No entender dessa servidora do Congresso, consoante manifestado à direção da Casa “não parece haver nada em vista que possa modificar essa situação a curto ou médio prazo”.
Esse fatalismo pode ser cômodo para os nossos congressistas, mas, em realidade, não leva a nada. Ou antes, tende a constituir adjutório para a crescente deterioração do quadro. É uma espécie de cargo cult, crença de povos da Polinésia, que firmemente acreditam em benesses vindas do céu, sem qualquer esforço ou participação terrena.Seria a versão extrema da onipotência divina, de que os humanos nada mais são de que passivos recipiendários.
Não importa dizer como o deputado Sérgio Moraes (PT-RS)de que se está lixando da opinião pública, e ser reeleito (com 97 mil votos) na eleição de 3 de outubro de 2010, valendo-se do aporte de seu núcleo político de Santa Cruz do Sul, no Rio Grande do Sul.

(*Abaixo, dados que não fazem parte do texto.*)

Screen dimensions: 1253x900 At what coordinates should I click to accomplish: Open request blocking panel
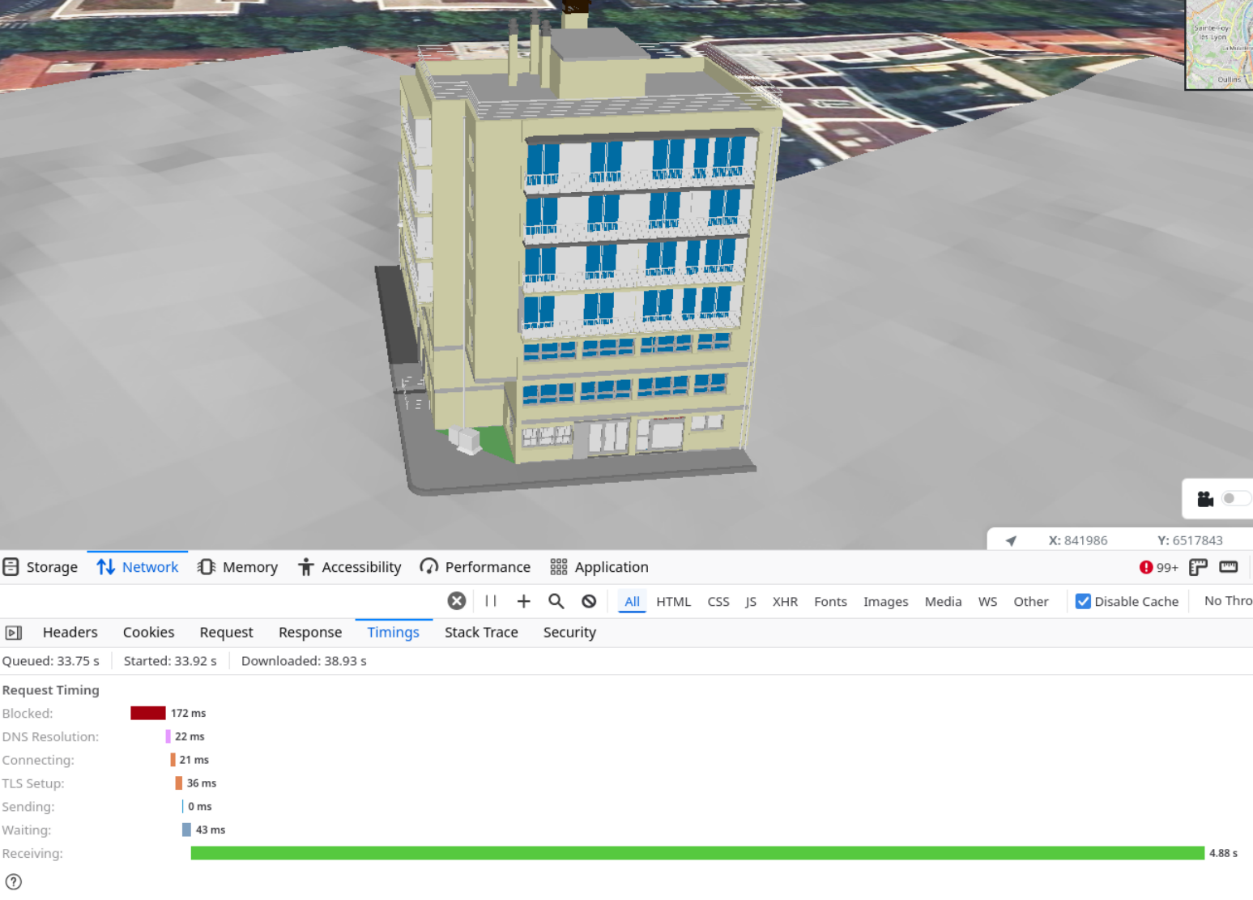click(589, 601)
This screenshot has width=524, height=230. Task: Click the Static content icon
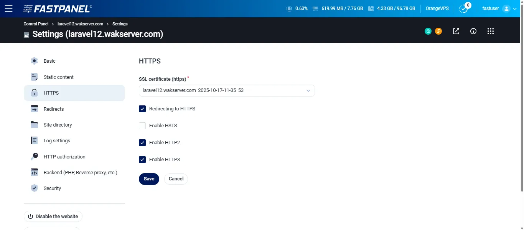pos(34,77)
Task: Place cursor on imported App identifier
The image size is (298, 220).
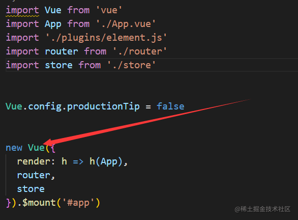Action: 53,24
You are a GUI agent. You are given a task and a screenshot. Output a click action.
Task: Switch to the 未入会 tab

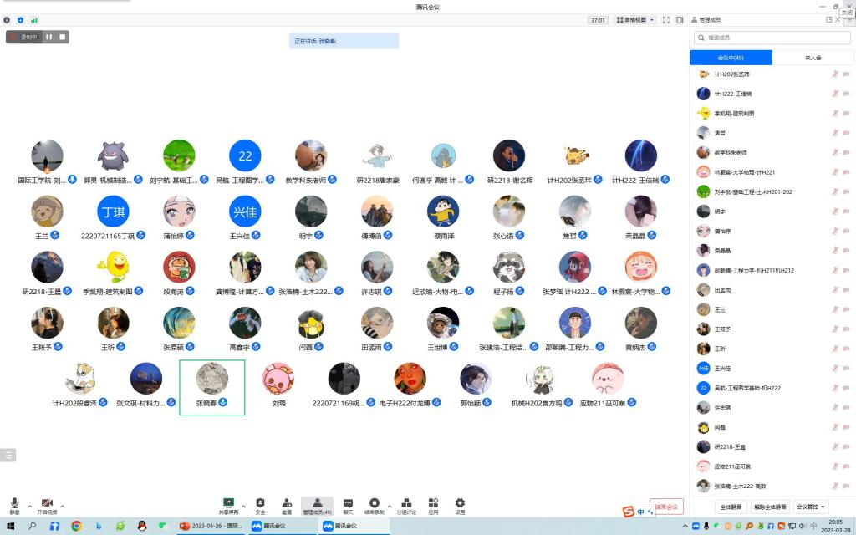(813, 58)
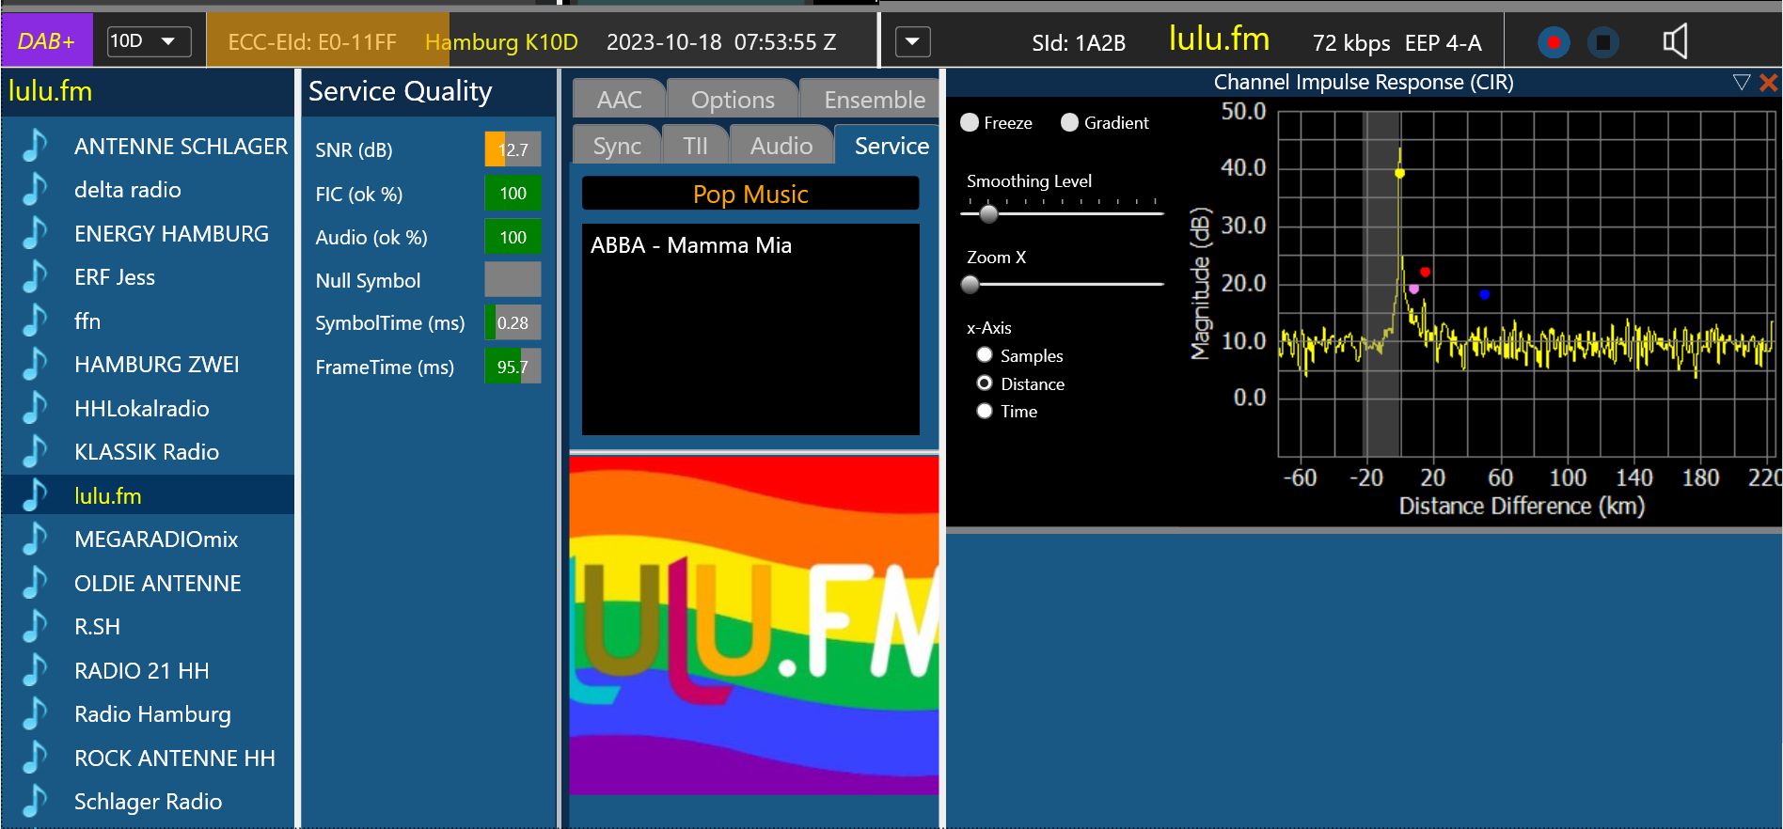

Nem aqui aparecem com a simplicidade que a tantos desencoraja.
Esta assertiva com que o deputado Moraes afrontou o sentir da sociedade – chamado por linha auxiliar desse ponto de vista a opinião publicada – se ligava à sua recusa de como relator recomendar ex-officio a cassação de Edmar Moreira (PR-MG), o chamado deputado do castelo (verdadeiro mostrengo imobiliário situado no distrito de Carlos Alves, em São João Nepomuceno, com valor venal de R$ 20 milhões). Ao sair do baixo clero, sendo indicado para Corregedor da Câmara, a notoriedade não lhe foi benfazeja. Denunciado por pagar despesas de sua empresa de segurança com verba da Câmara, a Comissão de Ética da Câmara não recomendou a sua cassação. No entanto, essa cassação viria pelo sufrágio desta mesma opinião pública, que não o reelegeu para a corrente legislatura.
Por isso, se o Povo soberano nem sempre é perfeito – como no caso da reeleição de Sérgio Moraes – não obstante, ele acerta muitas vezes, como no do deputado do castelo, e da deputada Angela Guadagnin (PT-SP) que dançou de alegria, na madrugada de 24 de março de 2006, comemorando a não-cassação do colega João Magno (PT). Também no caso da Guadagnin – malgrado profusos pedidos de desculpa e o afastamento da Comissão de Ética – a dança da pizza com que afrontou a opinião pública lhe custaria caro, ao não lograr reeleger-se em outubro de 2006.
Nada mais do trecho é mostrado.